---- AVAILABLE DATA

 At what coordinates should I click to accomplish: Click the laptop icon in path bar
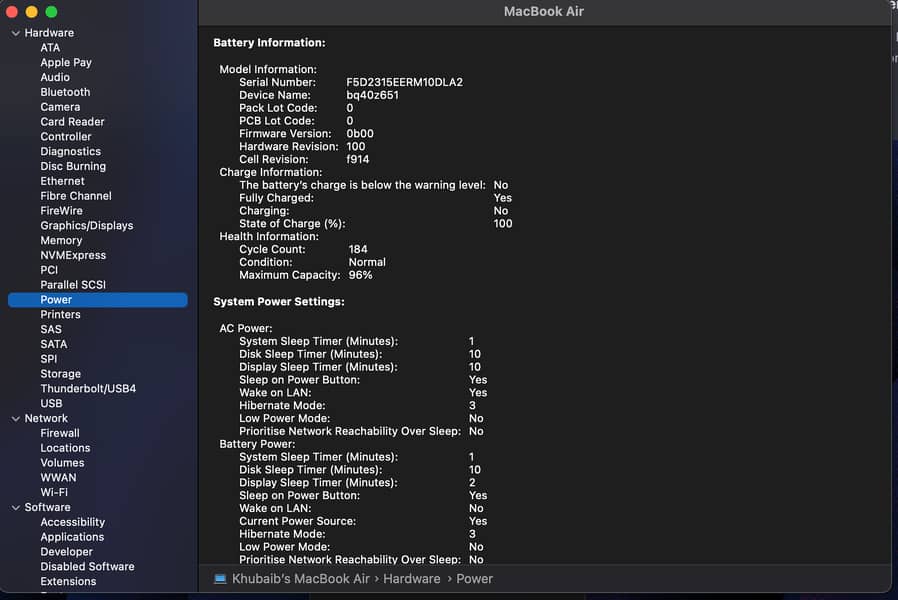220,579
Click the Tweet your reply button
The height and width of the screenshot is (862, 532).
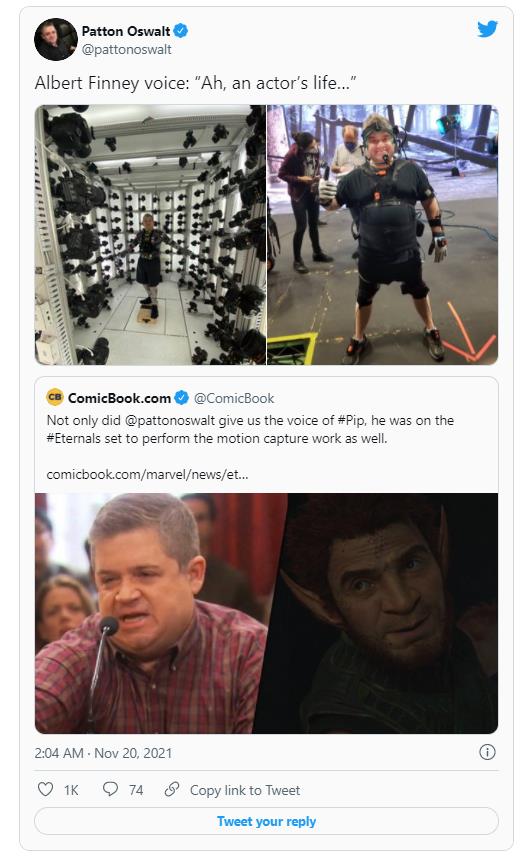[x=267, y=821]
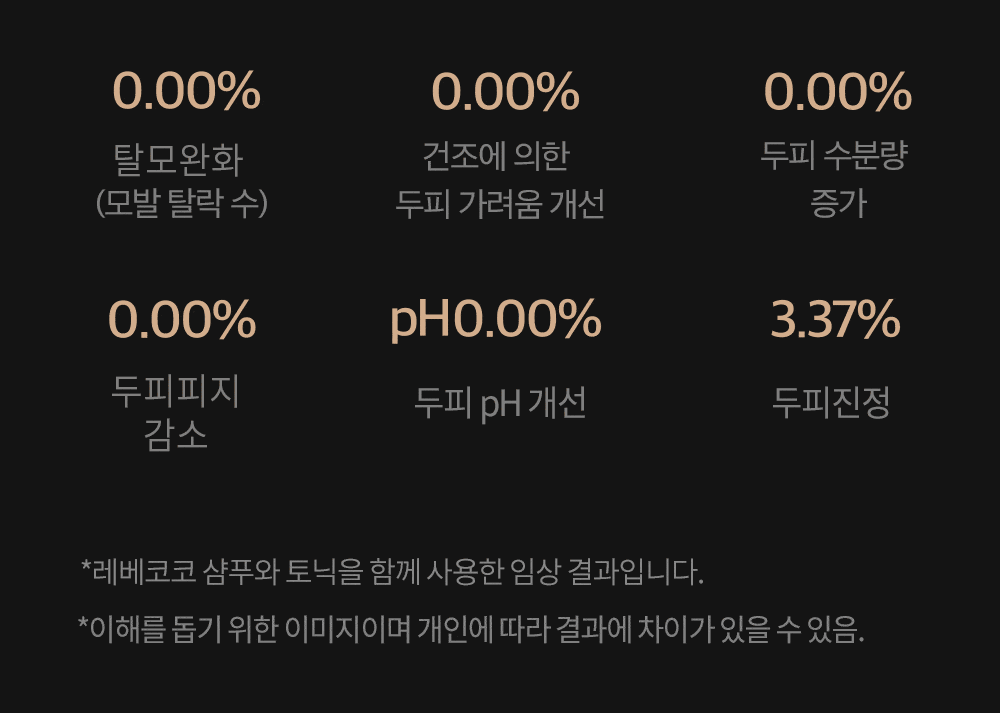Select the 건조에 의한 text line
The image size is (1000, 713).
click(496, 156)
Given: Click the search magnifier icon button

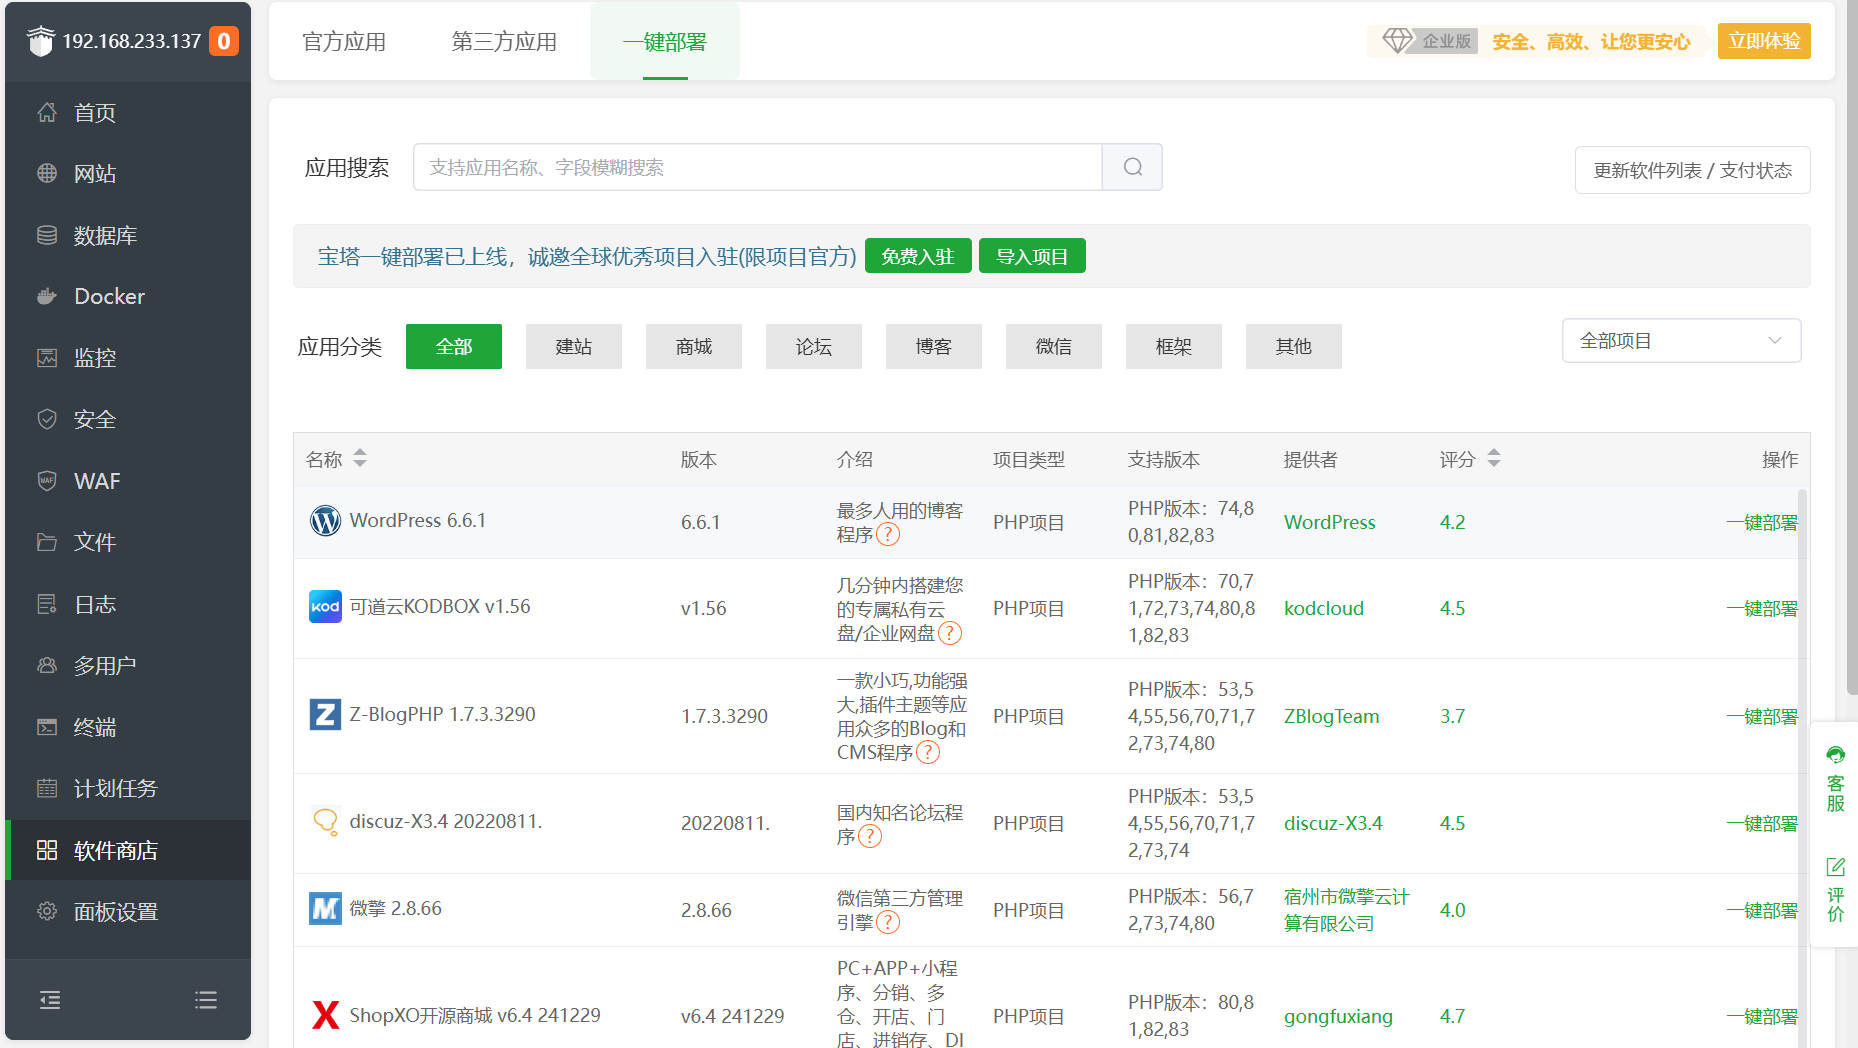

--------

• _PROBLEM REQUIREMENTS_
Count the lines in the listing above that contain the string "button", and give only the count.

• _ANSWER SECTION_
2